In late 2013, management of Dole Foods offered to purchase the remaining 60% of shares not already owned by CEO and founder, David Murdock at what the market and analysts deemed an “underwhelming” offer. The buyout was accepted by a majority of the minority shareholders (barely!) however, certain shareholders (hedge funds following the lead of Carl Icahn), reserved and exercised their appraisal rights during the process. Ultimately, about 25% of Dole’s shareholders successfully exercised their appraisal rights. For a more comprehensive analysis on the use of appraisal rights in Dole Foods, please see this recent New York Times article.
Appraisal rights similarly exist for many Canadian corporations pursuant to such corporation’s governing corporate statute. For instance, under the Canadian Business Corporations Act (the CBCA), Section 190(4) gives a court broad discretion to make “…any interim or final order it thinks fit…” in respect of, for instance, a shareholder’s right to dissent to a proposed take-over bid. Through the exercise of dissent rights, a shareholder can challenge a bidder’s offer for his or her shares and request the shareholder instead be paid the “fair value”. While the CBCA (and equivalent corporate statutes) sets out how “fair value” is determined, Canadian courts have also weighed in on how this may be determined on a variety of factors including market price, net asset value, earning capacity, or some combination of the three (see Re Domglas Inc).
So are appraisal rights an effective shareholder activism tool? Probably not.
For one, unlike other shareholder actions and remedies, the corporation will not be on the hook for the shareholder’s costs if the corporation “loses” this battle, so the legal expenses incurred by the shareholder in bringing the appraisal action will be borne by the shareholder.

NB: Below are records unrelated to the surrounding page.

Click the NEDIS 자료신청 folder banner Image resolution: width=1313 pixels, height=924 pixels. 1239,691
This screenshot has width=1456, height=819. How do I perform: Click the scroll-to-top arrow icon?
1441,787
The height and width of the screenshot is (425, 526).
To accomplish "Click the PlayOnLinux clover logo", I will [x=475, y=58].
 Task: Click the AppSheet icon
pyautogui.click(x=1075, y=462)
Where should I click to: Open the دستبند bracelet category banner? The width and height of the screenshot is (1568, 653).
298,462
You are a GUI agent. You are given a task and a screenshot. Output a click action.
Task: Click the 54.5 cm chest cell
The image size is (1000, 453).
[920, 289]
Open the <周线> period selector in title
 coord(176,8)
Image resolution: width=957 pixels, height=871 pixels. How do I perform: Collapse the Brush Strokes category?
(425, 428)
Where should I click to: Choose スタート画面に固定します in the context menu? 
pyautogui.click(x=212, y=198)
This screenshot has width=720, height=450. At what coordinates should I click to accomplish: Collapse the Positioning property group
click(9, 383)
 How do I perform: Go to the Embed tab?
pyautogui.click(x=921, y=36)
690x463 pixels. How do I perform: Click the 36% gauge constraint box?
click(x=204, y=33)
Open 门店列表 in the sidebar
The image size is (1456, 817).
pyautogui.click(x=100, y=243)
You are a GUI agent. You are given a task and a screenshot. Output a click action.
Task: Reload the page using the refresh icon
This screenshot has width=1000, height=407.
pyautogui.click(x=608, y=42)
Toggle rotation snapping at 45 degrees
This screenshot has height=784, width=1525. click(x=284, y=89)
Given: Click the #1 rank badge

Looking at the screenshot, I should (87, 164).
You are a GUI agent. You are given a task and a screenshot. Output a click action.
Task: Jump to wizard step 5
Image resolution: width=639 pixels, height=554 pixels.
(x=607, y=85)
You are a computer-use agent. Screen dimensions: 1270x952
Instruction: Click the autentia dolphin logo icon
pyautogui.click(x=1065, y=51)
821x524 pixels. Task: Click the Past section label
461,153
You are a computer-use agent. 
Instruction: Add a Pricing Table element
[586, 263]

For a retail (i.e. not institutional or hedge fund) shareholder, the cost of bringing an appraisal action may far exceed any gain to be realized on a reassessment of fair value by a Court. (Side note: on a recent arrangement under which dissent rights were granted to shareholders, we received one dissent from a shareholder holding 17 shares of the Company. The “fair value” of these shares is under $5.00. The cost of bringing this action will (slightly) trump this shareholder’s “victory”).
Secondly, dissent rights may only be exercised by registered shareholders under the CBCA (and equivalent corporate statutes). Many shareholders in Canada hold their shares “beneficially”. While this is an administrative hurdle, it is one which must be addressed and prior to the passing of any record or cut-off date.
Third, if the goal is to effect a change (read: activism), exercising appraisal rights does not logically appear to be the best route to get there – the shareholder is, after all, cashing out. If the shareholder believes that there is truly unlocked value, exiting at a crucial time in the corporation’s existence, and attempting to take a pound of flesh on the way out the door, would be counteractive to this goal.
Accordingly, while appraisal rights are a valuable tool in the shareholder’s arsenal, their use likely falls more squarely in the “maximizing a shareholder’s return on investment” bucket. Investment tool – yes; activism tool – not quite yet (but give us time).